The Story in the Name
ECRS was founded in 1991 to help companies get hard-to-move objects from points A to B. Early projects ran from bridges to power plants. “That was the rigging—moving equipment into and through buildings,” Mark says. “For anything a crane couldn’t install, we’d find another way.” Think tanks, printing presses, generators, gear for electrical contractors. On the outside of high-rise buildings, ECRS suspended platforms for contractors to re-caulk, restore or anything else. They built suspension platforms for a well-known maker of jet-propulsion engines. And in it all, the future was showing.
“The more we did, the more we solved; the more we solved, the more we could build to any customer’s needs,” Mark says. “We’d see what our contractors needed and meet any challenge. In the late ‘90s we started buying system scaffold.”
And with scaffolding the company changed, in Mark’s words, “from working with brick contractors to pretty much anyone,” meaning general construction subcontractors and “all the additional subs”—glazing, drywall, concrete restoration and more.
CIA to ECRS
Mark grew up near Bethesda, Maryland, and earned a college degree in accounting and business. Out of school he worked for the CIA in photography and later in logistics. When he left the government, “I jumped into a job selling burglar alarms,” he says, until an alarm customer hired him for his rigging company. Four years after that, Mark formed ECRS as a rental business, which began with rigging—buying equipment still in use 30 years later.
While Mark was building a business, he was also building a family. He and his wife are the parents of seven sons, all of whom grew up in the shadow of rigging and scaffolding. Four are at ECRS, starting with Andy, an attorney who traded law clients for businesses that build the world.
“He came to work for me five years ago and has doubled the size of the company,” Mark says. “I built a strong foundation; he built off that, investing the money and diversifying the work.”

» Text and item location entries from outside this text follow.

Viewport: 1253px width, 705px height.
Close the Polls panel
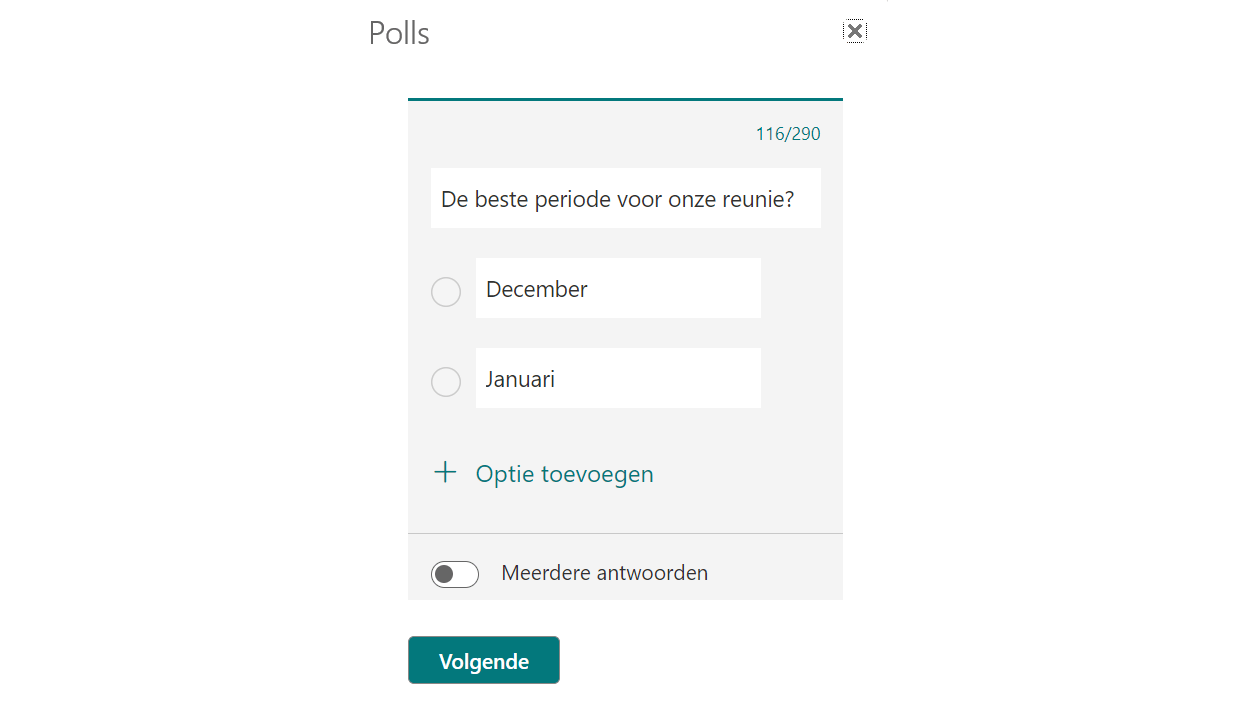854,31
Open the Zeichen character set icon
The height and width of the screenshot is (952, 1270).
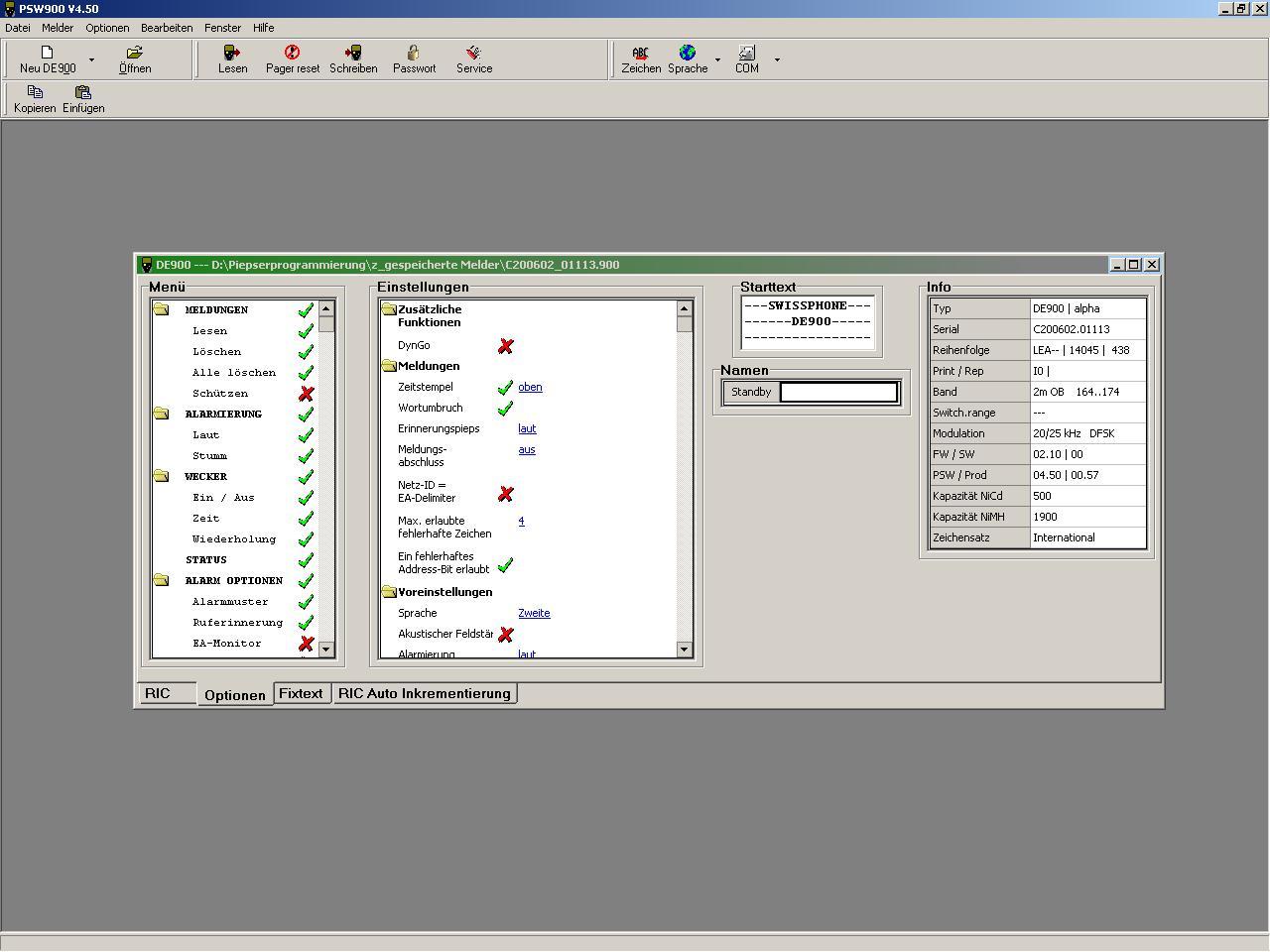pyautogui.click(x=641, y=53)
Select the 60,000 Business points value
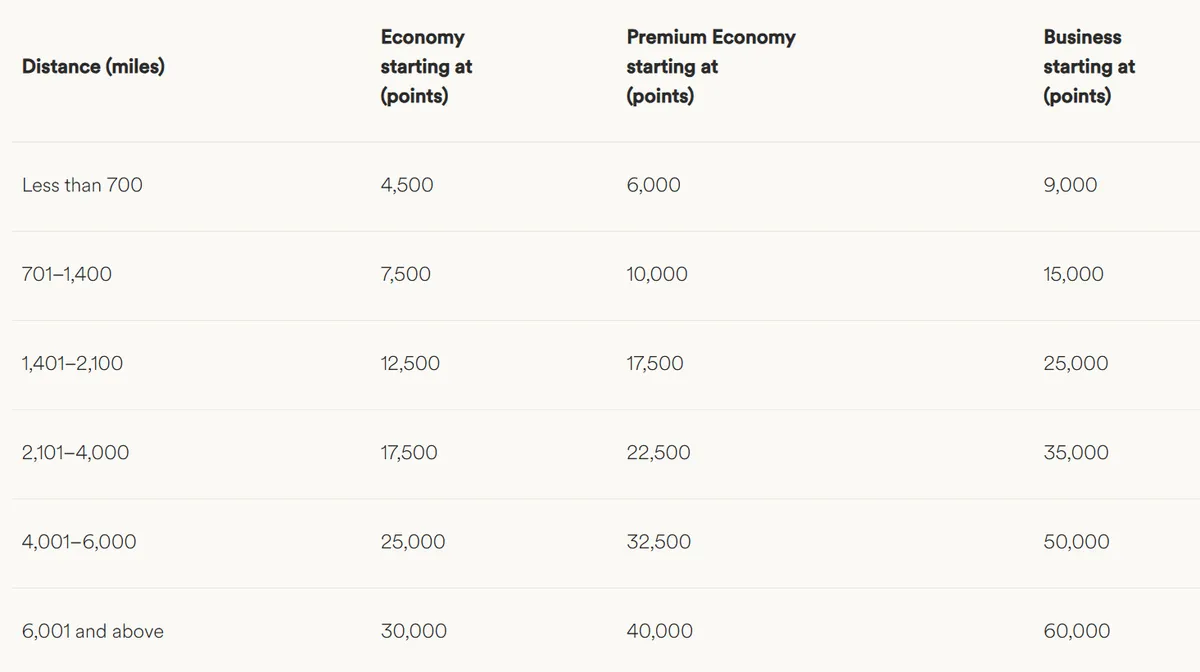The image size is (1200, 672). click(x=1076, y=631)
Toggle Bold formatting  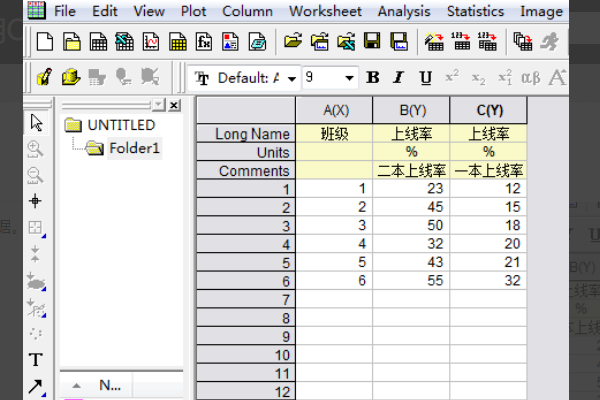(x=373, y=78)
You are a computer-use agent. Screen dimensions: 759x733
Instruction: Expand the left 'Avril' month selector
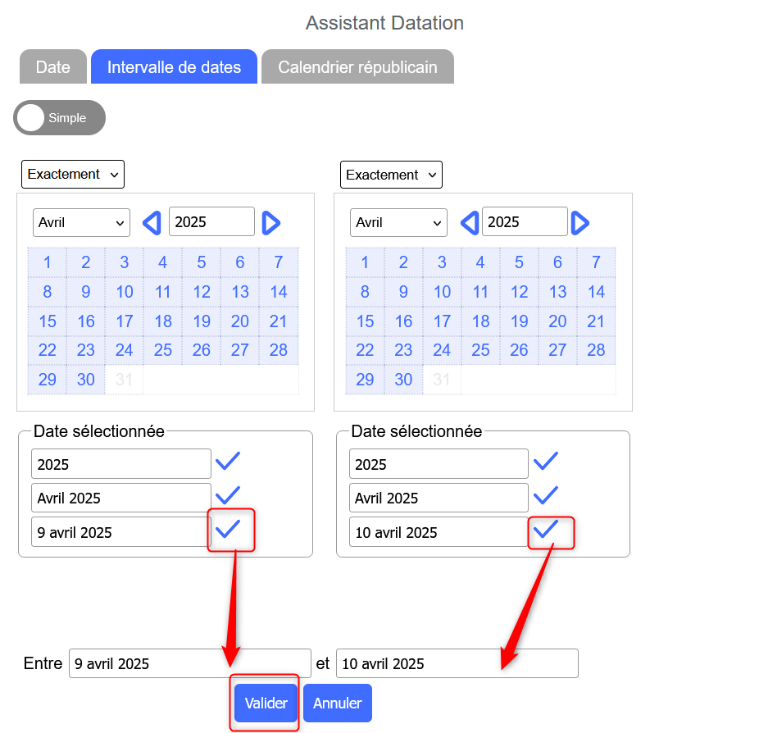pos(81,222)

Kerner son number two, Pat, runs complex projects for the company. Number three, Chris, handles scheduling. Number four is a Marine pilot on the West Coast. Five just graduated with a degree in animal science and supervises the yard. Number six, with plans to be a physician, works summers at ECRS. The youngest is in college studying wildlife management.
Solution Seekers
By definition, a family business blurs the line between home and work, using values that serve both. For the Kerners, that means taking care of customers as if they were family, their unofficial mission statement.
Andy puts it most simply. At the end of the day, it’s about safety, he says. You can put up whatever access you want but workers have to get there, do their work and go home. Given that most of their work is 50 feet high or higher, ingenuity has to serve safety first.
“It’s construction, and it’s problem-solving,” Mark adds. “We figure out how to do it, and how to do it safely, and it takes constant innovation. Our competitors are evolving. Safety standards are evolving. To be cost effective, we have to be smarter—and safer—at every level.”